The tm array will be filled with field names following the gmtime function as you can see above.

A localtime() function

For printing functions in the user's favorite timezone, gmtime's time needs to be shifted. This can also be done in standard awk by calling the date(1) command:

function localtime(sec, tm,
	tz, h, m)
{
	if (!TZ) {
		"date +%z" | getline tz
		close("date +%z")
		h = substr(tz, 2, 2)
		m = substr(tz, 4, 2)
		TZ = substr(tz, 1, 1) (h * 3600 + m * 60)
	}
	return gmtime(sec + TZ, tm)
}

Note that date(1) will only be called the first time localtime() is called, and the TZ global variable will be used for the next calls.

A timegm() function

Complementary function to gmtime is timegm for converting a tm[] array back to an integer representation.
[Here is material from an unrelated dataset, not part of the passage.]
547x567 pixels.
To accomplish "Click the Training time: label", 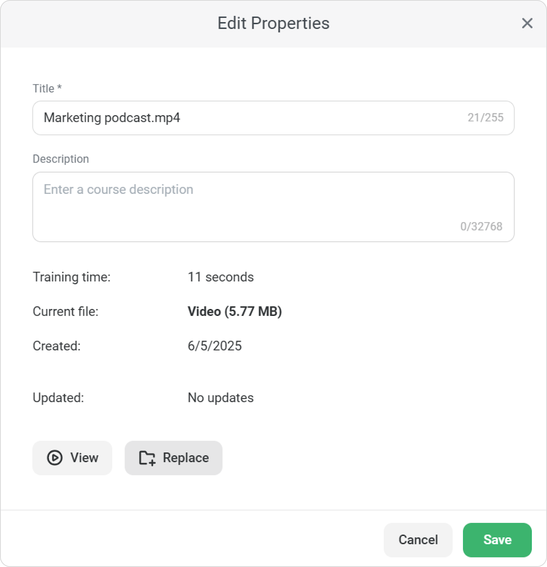I will (x=72, y=277).
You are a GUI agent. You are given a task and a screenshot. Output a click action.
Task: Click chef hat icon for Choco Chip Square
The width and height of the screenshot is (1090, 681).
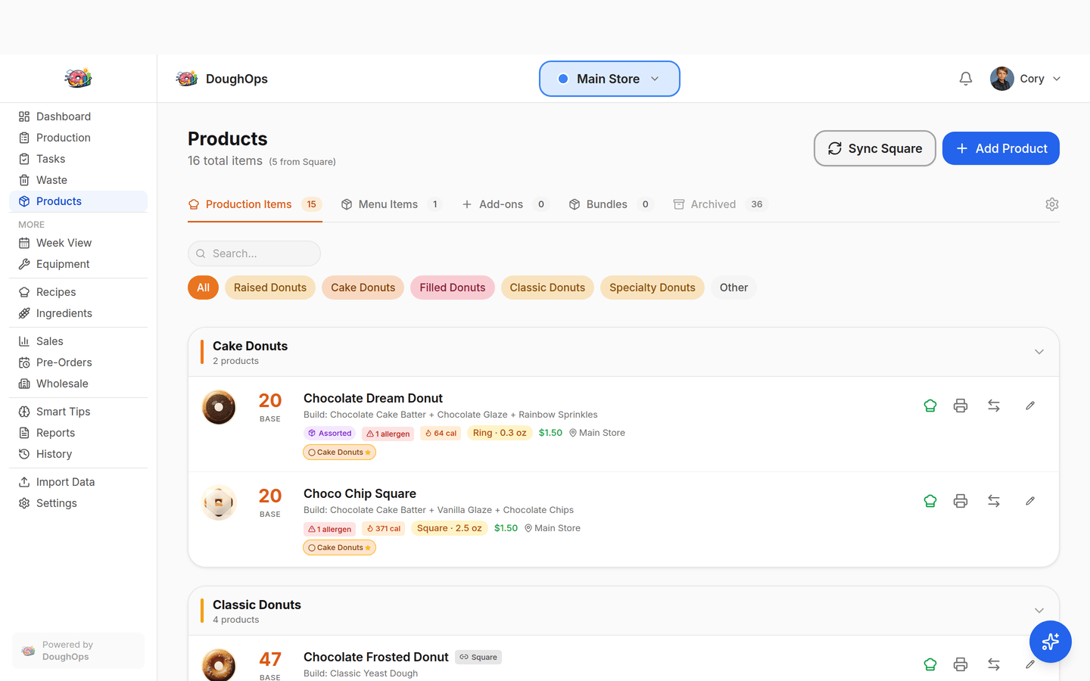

This is useful for parsing time values back to an unix timestamp:

function isleap(year)
{
	return (year % 4 == 0) && (year % 100 != 0) || (year % 400 == 0)
}

function mdays(mon, year)
{
	return (mon == 2) ? (28 + isleap(year)) : (30 + (mon + (mon > 7)) % 2)
}

function timegm(tm,
	sec, mon, day)
{
	sec = tm["sec"] + tm["min"] * 60 + tm["hour"] * 3600
	day = tm["mday"] - 1
	for (mon = tm["mon"] - 1; mon > 0; mon--)
		day = day + mdays(mon, tm["year"])
	day = day + int(tm["year"] / 400) * 146097
	day = day + int(tm["year"] % 400 / 100) * 36524
	day = day + int(tm["year"] % 100 / 4) * 1461
	day = day + int(tm["year"] % 4 / 1) * 365
	return sec + (day - 719527) * 86400
}

All the following fields of tm[] must be defined: "year", "mon", "mday", "hour", "min", "sec".
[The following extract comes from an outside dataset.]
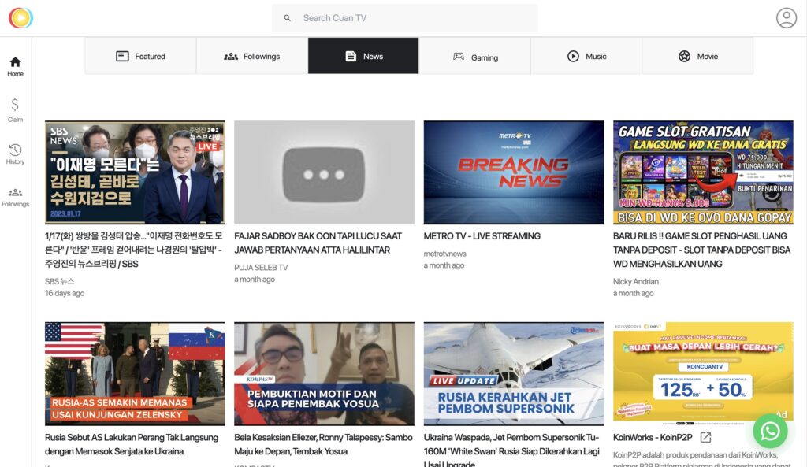
Task: Open Followings in the left sidebar
Action: [x=15, y=197]
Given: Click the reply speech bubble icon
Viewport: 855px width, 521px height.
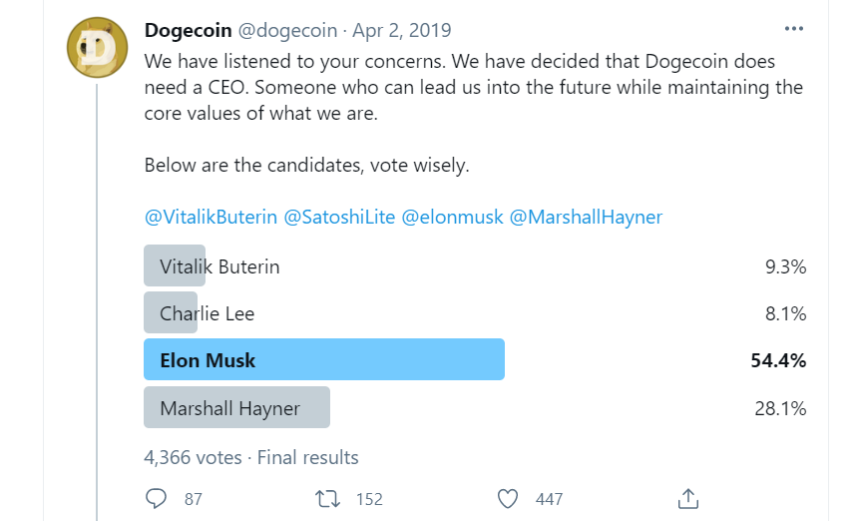Looking at the screenshot, I should coord(156,498).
Convert MAC address to brand name

MAC addresses are composed by a leading Organization Unique Identifier (OUI) of 3 bytes and a trailing 3-byte number, unique for that OUI.

Each vendor has its own OUI, so each OUI maps to a vendor. With the reference list the IEEE publishes, it is possible to convert MAC address OUI digits to a human-readable name:

function oui_table(path,
	url)
{
	url = "http://standards-oui.ieee.org/oui/oui.txt"
	if (system("test -f '" path "'") > 0)
		if (system("curl -L -o '" path "' " url) != 0)
			return -1
	while (getline <path)
		if ($2 " " $3 == "(base 16)")
			OUI[$1] = substr($0, 22)
	return 0
}

Then a global OUI array does the MAC addresss to vendor name mapping:

BEGIN {
	if (oui_table("/var/tmp/oui.txt") < 0)
		exit(1)
	print(OUI[toupper("84a991")])
}